--- Information supplied Enclosed Below ---

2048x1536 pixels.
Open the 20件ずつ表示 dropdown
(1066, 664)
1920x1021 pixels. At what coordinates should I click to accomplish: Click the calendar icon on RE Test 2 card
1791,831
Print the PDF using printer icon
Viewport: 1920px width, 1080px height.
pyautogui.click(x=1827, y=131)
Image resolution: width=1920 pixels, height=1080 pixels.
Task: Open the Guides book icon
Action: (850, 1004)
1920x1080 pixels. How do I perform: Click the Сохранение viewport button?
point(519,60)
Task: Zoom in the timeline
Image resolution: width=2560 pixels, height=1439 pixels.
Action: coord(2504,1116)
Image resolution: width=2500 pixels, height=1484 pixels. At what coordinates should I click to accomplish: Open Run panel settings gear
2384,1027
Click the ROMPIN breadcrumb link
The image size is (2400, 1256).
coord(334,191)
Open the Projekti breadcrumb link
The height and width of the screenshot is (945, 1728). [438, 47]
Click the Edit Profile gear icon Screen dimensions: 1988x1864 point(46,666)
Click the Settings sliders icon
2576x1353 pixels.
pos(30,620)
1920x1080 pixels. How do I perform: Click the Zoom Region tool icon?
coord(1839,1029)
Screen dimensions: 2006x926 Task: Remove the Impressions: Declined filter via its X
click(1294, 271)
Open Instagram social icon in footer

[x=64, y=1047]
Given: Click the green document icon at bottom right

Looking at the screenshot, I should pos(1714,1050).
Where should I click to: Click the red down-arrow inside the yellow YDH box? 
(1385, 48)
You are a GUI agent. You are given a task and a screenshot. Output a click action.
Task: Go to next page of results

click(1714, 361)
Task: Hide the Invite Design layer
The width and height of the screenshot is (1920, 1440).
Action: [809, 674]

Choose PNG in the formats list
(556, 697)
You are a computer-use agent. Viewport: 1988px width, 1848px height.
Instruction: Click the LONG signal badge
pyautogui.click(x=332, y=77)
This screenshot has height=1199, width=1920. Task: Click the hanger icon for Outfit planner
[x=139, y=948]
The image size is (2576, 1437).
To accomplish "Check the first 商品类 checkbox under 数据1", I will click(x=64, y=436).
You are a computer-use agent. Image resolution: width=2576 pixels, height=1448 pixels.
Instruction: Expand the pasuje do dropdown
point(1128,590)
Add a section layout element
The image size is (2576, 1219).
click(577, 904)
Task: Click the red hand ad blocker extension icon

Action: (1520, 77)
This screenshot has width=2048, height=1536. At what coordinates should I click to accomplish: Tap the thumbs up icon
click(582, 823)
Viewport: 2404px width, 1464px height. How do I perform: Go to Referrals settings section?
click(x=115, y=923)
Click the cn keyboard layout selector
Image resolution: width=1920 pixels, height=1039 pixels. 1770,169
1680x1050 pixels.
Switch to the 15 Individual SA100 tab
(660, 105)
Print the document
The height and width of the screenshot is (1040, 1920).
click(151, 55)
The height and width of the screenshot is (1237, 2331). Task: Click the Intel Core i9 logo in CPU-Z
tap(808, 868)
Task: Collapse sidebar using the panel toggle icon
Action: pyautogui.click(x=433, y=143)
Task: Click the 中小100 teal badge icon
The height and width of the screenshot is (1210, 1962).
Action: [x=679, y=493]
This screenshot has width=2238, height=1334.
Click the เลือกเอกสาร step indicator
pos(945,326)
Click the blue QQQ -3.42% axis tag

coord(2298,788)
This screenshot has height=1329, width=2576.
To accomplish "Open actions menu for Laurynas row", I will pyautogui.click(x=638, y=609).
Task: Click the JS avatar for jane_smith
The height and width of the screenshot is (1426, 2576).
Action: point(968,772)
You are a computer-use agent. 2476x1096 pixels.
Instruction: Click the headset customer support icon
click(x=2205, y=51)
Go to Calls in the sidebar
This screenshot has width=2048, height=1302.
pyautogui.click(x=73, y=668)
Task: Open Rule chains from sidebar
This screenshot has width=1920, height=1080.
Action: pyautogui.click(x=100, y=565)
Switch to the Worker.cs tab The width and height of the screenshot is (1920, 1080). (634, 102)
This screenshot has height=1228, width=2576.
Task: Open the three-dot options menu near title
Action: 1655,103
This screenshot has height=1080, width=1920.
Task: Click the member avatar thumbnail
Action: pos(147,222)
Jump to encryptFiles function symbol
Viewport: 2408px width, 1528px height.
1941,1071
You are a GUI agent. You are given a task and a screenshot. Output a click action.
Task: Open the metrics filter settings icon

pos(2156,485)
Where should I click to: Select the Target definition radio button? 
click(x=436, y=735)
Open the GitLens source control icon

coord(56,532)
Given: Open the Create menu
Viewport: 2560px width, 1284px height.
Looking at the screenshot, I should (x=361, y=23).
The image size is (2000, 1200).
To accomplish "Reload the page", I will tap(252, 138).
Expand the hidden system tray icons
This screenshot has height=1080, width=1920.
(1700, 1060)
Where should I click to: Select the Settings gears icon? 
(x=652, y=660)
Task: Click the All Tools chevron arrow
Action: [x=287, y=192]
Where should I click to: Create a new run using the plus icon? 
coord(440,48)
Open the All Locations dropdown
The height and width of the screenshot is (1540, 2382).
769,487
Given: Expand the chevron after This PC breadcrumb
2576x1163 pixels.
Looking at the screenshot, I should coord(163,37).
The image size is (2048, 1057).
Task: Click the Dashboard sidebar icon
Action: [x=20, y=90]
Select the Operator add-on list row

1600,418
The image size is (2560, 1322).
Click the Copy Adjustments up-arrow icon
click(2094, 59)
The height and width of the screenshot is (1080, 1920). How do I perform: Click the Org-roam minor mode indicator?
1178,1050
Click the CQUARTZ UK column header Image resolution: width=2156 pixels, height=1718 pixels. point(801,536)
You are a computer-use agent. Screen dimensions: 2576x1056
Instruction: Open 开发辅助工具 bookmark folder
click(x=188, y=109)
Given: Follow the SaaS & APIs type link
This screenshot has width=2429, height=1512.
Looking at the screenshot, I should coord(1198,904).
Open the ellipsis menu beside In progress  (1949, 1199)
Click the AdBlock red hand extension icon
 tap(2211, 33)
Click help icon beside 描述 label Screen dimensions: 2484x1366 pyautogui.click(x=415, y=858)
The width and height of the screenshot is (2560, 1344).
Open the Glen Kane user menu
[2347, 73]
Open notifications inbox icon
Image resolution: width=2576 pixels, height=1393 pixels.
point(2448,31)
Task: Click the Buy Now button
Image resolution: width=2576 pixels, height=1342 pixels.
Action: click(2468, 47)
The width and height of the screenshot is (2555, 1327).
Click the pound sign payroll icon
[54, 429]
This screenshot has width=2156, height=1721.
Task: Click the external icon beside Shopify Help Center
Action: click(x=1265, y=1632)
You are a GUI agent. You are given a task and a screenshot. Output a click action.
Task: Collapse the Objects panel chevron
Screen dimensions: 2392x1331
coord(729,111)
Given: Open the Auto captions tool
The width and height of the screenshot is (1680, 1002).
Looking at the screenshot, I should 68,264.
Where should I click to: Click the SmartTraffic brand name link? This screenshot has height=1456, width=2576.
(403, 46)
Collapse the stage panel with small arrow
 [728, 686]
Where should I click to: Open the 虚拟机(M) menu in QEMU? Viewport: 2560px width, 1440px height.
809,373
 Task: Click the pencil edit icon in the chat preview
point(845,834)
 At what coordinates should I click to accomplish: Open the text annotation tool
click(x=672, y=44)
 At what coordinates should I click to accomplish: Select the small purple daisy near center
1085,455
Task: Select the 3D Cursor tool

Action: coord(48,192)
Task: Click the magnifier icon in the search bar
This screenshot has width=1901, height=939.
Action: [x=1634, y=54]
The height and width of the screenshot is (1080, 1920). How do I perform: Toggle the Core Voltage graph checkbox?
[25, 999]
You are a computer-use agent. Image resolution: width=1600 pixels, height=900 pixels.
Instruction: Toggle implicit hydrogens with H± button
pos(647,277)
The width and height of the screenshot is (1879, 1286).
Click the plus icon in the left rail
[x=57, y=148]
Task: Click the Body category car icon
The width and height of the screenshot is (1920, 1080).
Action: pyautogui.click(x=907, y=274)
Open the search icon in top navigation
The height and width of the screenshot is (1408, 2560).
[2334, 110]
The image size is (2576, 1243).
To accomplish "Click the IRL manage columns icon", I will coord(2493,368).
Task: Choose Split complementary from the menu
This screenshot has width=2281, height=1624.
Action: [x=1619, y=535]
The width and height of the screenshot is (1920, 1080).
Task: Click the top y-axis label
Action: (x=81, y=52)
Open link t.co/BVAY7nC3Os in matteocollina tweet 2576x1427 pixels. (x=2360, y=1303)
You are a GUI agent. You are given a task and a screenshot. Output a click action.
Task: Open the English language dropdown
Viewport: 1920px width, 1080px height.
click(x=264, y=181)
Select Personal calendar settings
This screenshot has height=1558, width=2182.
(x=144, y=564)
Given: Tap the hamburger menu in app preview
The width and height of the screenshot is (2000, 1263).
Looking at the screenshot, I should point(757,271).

--- End of Enclosed Information supplied ---

▶ _Required action_:
The entries above hold the needed span. Transcribe exactly the lines from the one with "You are a computer-use agent. Viewport: 1988px" to the one with "You are a computer-use agent. Image resolution: width=2576", both included.

▶ _Reply to the exercise_:
You are a computer-use agent. Viewport: 1988px width, 1848px height.
Instruction: Click the LONG signal badge
pyautogui.click(x=332, y=77)
This screenshot has height=1199, width=1920. Task: Click the hanger icon for Outfit planner
[x=139, y=948]
The image size is (2576, 1437).
To accomplish "Check the first 商品类 checkbox under 数据1", I will click(x=64, y=436).
You are a computer-use agent. Image resolution: width=2576 pixels, height=1448 pixels.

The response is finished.